Please pull out the lines starting at the one containing "You are a computer-use agent. The" and ending at the one containing "point(334,436)", reproducing them word for word and leaving the pictures out.

RECORDS FOR PROCESSING:

»»

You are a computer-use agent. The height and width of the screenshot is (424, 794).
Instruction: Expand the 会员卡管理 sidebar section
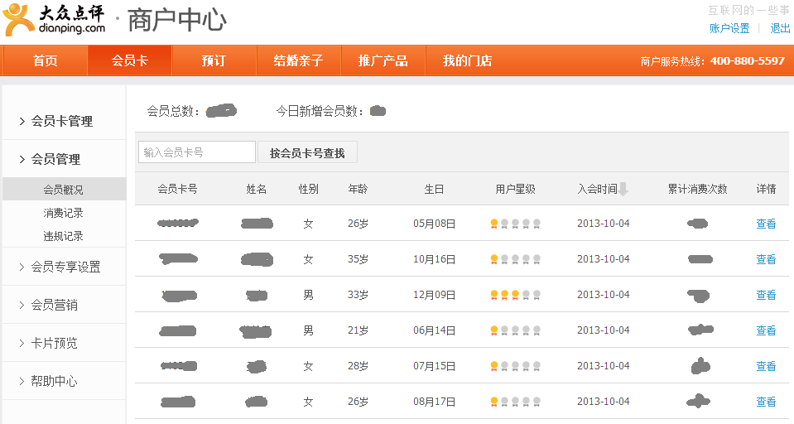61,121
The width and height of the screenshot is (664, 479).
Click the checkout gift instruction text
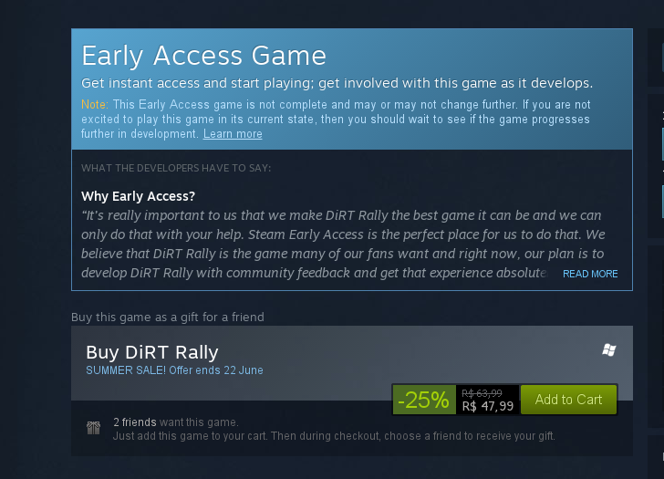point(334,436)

««
»»

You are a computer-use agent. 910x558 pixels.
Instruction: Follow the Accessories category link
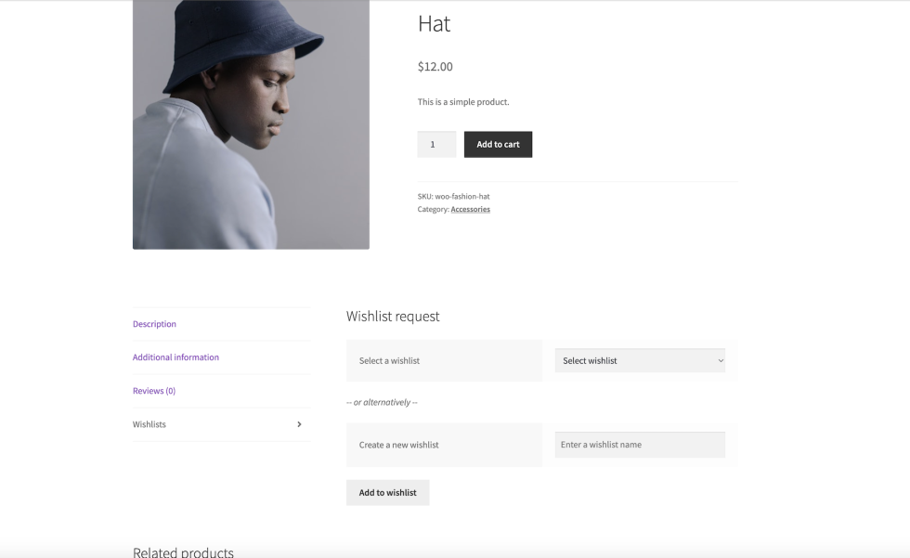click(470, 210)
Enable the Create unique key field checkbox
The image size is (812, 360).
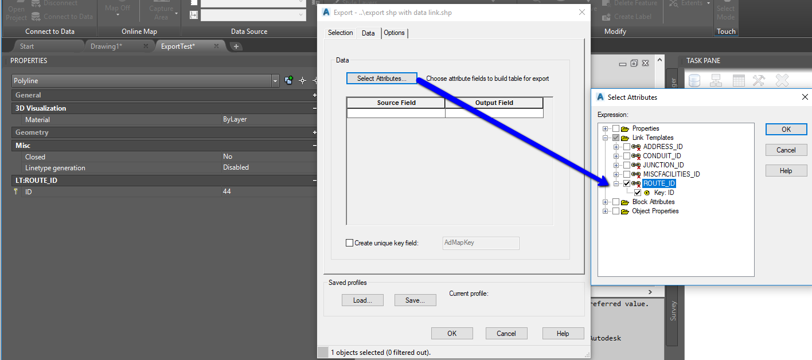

««

ANSWER FOR THIS EXERCISE:
You are a computer-use agent. The height and width of the screenshot is (424, 794).
Instruction: Expand the 会员卡管理 sidebar section
61,121
The width and height of the screenshot is (664, 479).
Click the checkout gift instruction text
point(334,436)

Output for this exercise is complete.